This script ([`src/dashboard/dashboard.py`](src/dashboard/dashboard.py)) automatically creates and visualizes dashboards for your key health and fitness metrics using the [trusted views](sql/business_view/).

**Dashboards and KPIs included:**

- **Goal Achievement:**  

  - % of users who have achieved their goals  

    - [`trusted.vw_pct_users_achieved_goals`](sql/business_view/create_view_pct_users_achieved_goals.sql): Calculates the percentage of user goals (across all goal types) that have been achieved.

- **Nutrition:**  

  - User's favourite food and typical meal time  

    - [`trusted.vw_user_favourite_food`](sql/business_view/create_view_user_favourite_food.sql): Shows each user's most frequently consumed food and the meal time they usually eat it.

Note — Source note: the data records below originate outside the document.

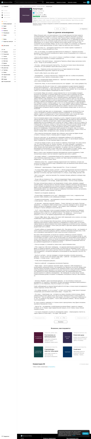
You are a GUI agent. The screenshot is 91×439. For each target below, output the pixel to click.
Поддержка (6, 436)
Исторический (6, 81)
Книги (21, 6)
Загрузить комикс (72, 2)
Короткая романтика (63, 18)
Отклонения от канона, (45, 21)
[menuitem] (8, 6)
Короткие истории (55, 21)
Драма (5, 63)
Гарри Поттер (41, 10)
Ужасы (5, 56)
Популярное (6, 32)
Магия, (38, 21)
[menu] (8, 44)
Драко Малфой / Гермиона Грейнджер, (61, 20)
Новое (4, 35)
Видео (4, 28)
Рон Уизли (80, 20)
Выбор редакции (7, 23)
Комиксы (5, 30)
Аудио (4, 26)
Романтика (52, 18)
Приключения (6, 74)
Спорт (4, 76)
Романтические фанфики (79, 18)
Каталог (22, 438)
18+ (4, 49)
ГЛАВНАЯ (5, 6)
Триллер (5, 70)
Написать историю (61, 2)
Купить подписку (50, 2)
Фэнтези (5, 58)
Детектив (5, 67)
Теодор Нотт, (49, 20)
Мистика (5, 61)
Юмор (4, 72)
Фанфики (70, 18)
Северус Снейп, (42, 20)
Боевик (5, 79)
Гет (56, 18)
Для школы (6, 45)
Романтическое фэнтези (30, 6)
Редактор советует (8, 41)
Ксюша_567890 (41, 6)
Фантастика (6, 65)
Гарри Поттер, (74, 20)
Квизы (4, 39)
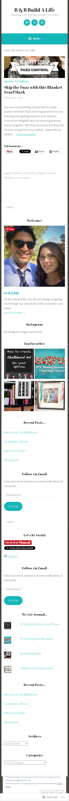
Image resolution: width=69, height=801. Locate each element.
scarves (25, 177)
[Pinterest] (27, 22)
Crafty (8, 81)
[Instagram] (42, 22)
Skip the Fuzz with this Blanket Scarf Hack (33, 90)
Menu (37, 38)
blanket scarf (20, 173)
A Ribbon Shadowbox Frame (36, 668)
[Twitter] (34, 22)
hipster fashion (47, 173)
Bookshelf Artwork (30, 653)
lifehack (8, 177)
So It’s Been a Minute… (17, 441)
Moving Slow (11, 460)
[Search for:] (34, 207)
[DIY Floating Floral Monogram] (50, 364)
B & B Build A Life (34, 9)
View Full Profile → (15, 312)
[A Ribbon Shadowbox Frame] (50, 397)
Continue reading (26, 134)
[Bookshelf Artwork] (19, 397)
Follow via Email (34, 474)
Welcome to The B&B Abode (20, 432)
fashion (33, 173)
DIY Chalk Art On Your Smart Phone (39, 624)
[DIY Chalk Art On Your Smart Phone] (19, 364)
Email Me (13, 506)
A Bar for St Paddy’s (15, 451)
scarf (17, 177)
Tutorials (22, 81)
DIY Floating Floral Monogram (36, 639)
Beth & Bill (11, 293)
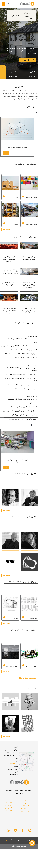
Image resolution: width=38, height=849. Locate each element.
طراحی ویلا (8, 805)
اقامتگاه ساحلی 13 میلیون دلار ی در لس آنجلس (22, 407)
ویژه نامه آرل (25, 808)
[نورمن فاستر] (10, 540)
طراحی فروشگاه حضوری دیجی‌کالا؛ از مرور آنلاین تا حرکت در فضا (29, 285)
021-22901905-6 (12, 764)
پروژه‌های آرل (25, 811)
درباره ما (25, 800)
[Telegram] (15, 830)
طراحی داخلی (8, 802)
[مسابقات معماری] (29, 723)
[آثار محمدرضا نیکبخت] (10, 497)
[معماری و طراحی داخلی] (10, 723)
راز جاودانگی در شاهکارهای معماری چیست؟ (24, 403)
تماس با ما (25, 803)
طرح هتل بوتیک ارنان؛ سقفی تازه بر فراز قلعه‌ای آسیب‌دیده (9, 259)
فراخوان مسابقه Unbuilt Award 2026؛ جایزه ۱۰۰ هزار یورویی (19, 346)
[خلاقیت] (29, 702)
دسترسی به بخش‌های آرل (27, 678)
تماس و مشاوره (9, 76)
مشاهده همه (6, 230)
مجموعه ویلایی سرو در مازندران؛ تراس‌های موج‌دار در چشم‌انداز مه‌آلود (29, 310)
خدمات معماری (28, 76)
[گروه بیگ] (29, 562)
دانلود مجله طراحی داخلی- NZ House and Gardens (21, 374)
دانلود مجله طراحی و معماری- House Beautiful (22, 385)
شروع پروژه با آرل (27, 60)
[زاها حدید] (29, 540)
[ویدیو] (10, 702)
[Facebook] (22, 830)
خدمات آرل (8, 810)
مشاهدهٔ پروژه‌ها (28, 72)
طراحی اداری (8, 808)
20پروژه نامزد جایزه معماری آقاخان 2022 (25, 357)
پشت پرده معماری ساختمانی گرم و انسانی (24, 415)
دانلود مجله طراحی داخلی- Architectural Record (22, 389)
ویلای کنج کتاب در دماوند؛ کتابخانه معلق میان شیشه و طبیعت (9, 310)
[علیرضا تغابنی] (29, 497)
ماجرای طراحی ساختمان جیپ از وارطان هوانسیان (22, 399)
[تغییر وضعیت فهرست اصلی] (3, 4)
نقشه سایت (25, 805)
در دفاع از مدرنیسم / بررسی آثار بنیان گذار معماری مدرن (20, 411)
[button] (8, 3)
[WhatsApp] (8, 830)
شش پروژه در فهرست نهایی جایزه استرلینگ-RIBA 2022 (20, 353)
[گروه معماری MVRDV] (10, 562)
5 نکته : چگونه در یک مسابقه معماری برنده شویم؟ (22, 350)
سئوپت (6, 840)
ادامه (5, 155)
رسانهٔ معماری (9, 72)
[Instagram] (30, 830)
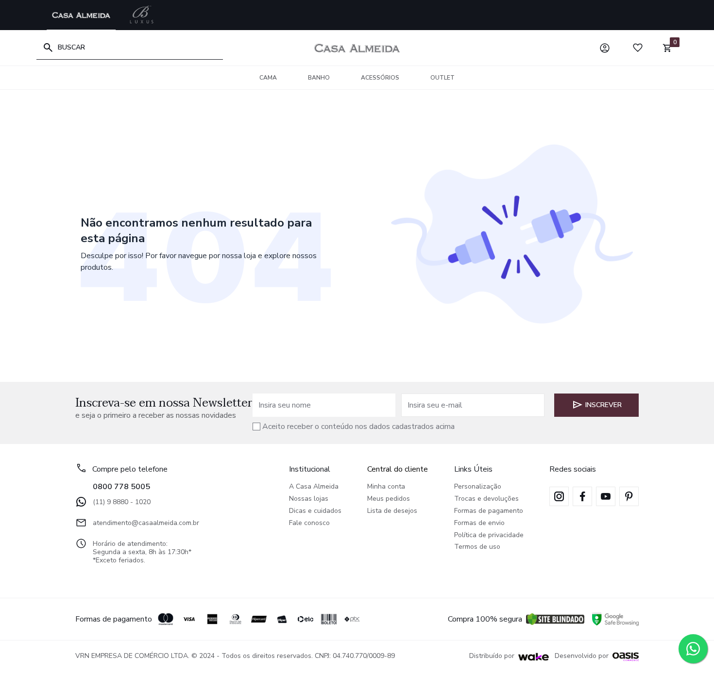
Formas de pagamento (488, 511)
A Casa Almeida (314, 487)
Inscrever (603, 405)
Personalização (477, 487)
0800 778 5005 (121, 486)
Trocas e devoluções (486, 499)
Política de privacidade (489, 535)
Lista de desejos (392, 511)
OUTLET (442, 78)
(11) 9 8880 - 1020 (122, 502)
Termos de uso (477, 547)
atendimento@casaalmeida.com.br (146, 522)
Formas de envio (479, 523)
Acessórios (380, 78)
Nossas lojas (308, 499)
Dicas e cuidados (315, 511)
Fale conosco (309, 523)
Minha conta (386, 487)
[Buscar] (48, 47)
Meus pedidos (388, 499)
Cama (268, 78)
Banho (319, 78)
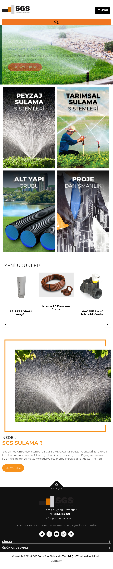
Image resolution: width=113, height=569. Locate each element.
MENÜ (104, 10)
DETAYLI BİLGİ (22, 63)
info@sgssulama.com (56, 518)
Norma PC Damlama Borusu (28, 308)
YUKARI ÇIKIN (56, 488)
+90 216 (56, 514)
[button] (5, 324)
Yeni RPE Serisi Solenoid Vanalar (63, 313)
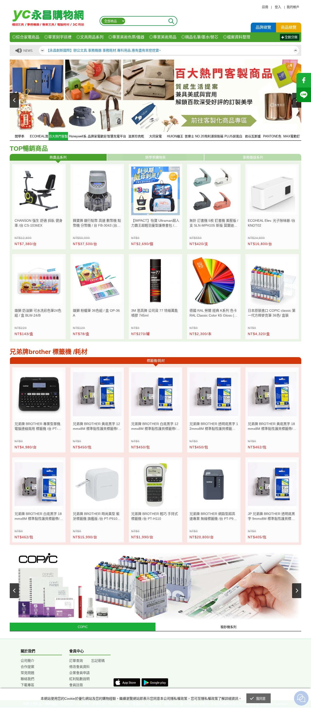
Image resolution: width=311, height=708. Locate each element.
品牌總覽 (263, 27)
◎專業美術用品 (162, 37)
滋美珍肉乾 (136, 136)
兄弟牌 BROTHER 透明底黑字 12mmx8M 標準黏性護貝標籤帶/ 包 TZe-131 (214, 427)
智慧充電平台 (116, 136)
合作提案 (27, 667)
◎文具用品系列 (90, 37)
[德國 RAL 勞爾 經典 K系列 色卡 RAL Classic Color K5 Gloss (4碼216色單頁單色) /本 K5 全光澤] (214, 281)
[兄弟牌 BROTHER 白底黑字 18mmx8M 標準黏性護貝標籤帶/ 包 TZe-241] (39, 484)
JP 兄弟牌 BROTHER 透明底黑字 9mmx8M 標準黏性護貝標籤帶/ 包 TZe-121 (271, 517)
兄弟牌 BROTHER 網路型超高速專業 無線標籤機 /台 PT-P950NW (213, 517)
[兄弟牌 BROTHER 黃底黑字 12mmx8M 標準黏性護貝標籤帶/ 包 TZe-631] (97, 394)
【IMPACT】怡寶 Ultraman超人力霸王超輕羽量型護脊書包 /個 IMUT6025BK (155, 223)
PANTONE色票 (272, 137)
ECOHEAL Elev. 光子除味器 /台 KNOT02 (271, 223)
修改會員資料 (79, 667)
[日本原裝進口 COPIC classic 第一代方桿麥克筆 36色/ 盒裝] (272, 281)
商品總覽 (288, 27)
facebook (303, 80)
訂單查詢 (76, 661)
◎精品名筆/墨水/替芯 (199, 37)
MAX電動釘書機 (291, 137)
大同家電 (155, 136)
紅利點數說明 (79, 679)
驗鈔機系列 (228, 627)
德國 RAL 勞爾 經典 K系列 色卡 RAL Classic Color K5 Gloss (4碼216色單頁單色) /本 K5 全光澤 (213, 313)
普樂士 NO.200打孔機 (194, 137)
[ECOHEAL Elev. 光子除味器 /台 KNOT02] (272, 191)
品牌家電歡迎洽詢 (97, 137)
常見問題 (27, 673)
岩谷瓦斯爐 (253, 136)
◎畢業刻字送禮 (57, 37)
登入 (278, 7)
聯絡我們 (27, 679)
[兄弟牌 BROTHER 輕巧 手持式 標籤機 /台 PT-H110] (155, 484)
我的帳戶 (293, 7)
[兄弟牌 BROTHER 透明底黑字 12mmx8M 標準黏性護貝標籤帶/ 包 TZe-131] (214, 394)
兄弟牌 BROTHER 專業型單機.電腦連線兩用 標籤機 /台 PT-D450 (38, 427)
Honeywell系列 (77, 137)
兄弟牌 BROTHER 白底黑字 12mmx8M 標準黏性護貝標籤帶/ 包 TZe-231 (154, 427)
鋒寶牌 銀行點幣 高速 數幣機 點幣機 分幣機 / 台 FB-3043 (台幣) (97, 223)
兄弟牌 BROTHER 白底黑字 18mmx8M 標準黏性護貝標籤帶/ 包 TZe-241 (38, 517)
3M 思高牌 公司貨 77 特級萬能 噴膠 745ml (154, 313)
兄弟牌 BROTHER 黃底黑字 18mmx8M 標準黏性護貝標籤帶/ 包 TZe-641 (271, 427)
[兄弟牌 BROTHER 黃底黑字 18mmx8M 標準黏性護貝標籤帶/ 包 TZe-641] (272, 394)
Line (303, 95)
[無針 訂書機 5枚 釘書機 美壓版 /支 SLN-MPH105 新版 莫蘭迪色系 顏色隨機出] (214, 191)
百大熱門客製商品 (58, 137)
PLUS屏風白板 (233, 137)
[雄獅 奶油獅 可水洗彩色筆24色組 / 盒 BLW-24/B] (39, 281)
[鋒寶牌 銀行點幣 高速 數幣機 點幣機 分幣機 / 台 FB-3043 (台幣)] (97, 191)
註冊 (265, 7)
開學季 (19, 136)
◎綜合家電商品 (25, 37)
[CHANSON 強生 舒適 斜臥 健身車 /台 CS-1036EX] (39, 191)
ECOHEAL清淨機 (39, 137)
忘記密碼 (98, 661)
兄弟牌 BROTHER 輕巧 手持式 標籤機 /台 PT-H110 (154, 516)
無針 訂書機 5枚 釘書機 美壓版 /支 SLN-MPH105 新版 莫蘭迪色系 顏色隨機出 (214, 223)
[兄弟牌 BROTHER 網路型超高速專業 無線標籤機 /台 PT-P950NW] (214, 484)
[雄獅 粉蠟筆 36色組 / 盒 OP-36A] (97, 281)
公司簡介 (27, 661)
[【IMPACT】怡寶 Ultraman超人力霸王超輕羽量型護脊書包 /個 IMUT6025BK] (155, 191)
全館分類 (291, 37)
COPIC (83, 627)
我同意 (261, 698)
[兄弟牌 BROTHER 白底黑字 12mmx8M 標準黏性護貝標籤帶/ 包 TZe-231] (155, 394)
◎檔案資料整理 (236, 37)
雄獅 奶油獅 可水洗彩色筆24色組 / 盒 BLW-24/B (38, 313)
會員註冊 (76, 685)
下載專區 (27, 685)
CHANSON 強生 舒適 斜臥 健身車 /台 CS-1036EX (38, 223)
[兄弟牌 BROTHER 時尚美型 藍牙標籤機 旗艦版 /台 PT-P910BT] (97, 484)
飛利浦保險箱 (213, 136)
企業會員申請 (79, 673)
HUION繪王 (175, 136)
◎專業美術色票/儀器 (126, 37)
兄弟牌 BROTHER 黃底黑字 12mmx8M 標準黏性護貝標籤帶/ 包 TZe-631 (96, 427)
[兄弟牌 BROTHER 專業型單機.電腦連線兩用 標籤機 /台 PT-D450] (39, 394)
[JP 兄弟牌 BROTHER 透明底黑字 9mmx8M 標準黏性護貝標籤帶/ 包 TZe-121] (272, 484)
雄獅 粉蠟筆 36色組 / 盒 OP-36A (96, 313)
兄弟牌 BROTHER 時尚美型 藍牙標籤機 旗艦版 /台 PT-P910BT (96, 517)
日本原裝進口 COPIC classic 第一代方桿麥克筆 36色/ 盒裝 (271, 313)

  - Average macronutrient distribution per user  

    - [`trusted.vw_user_avg_macros`](sql/business_view/create_view_user_avg_macros.sql): Displays the average intake of calories, carbs, protein, and fat per user.

- **Activity:**  

  - Daily average calories burned per user  

    - [`trusted.vw_user_daily_avg_calories_burned`](sql/business_view/create_view_avg_calories_burned.sql): Reports the average number of calories burned per user per day.

- **All dashboards:**  

  - Displayed together for easy comparison

Dashboard Example Output

![Dashboard Example](assets/dashboard-example-screenshot.png)  

*Dashboard example shown for 10 generated users across 7 days*

---

## 4. Data Warehouse Design, Tables & Sources

### 4.1 APIs and Data Sources

- **HealthApp**: Synthetic data is generated using the [`healthapp.py`](src/extract/healthapp.py) script.  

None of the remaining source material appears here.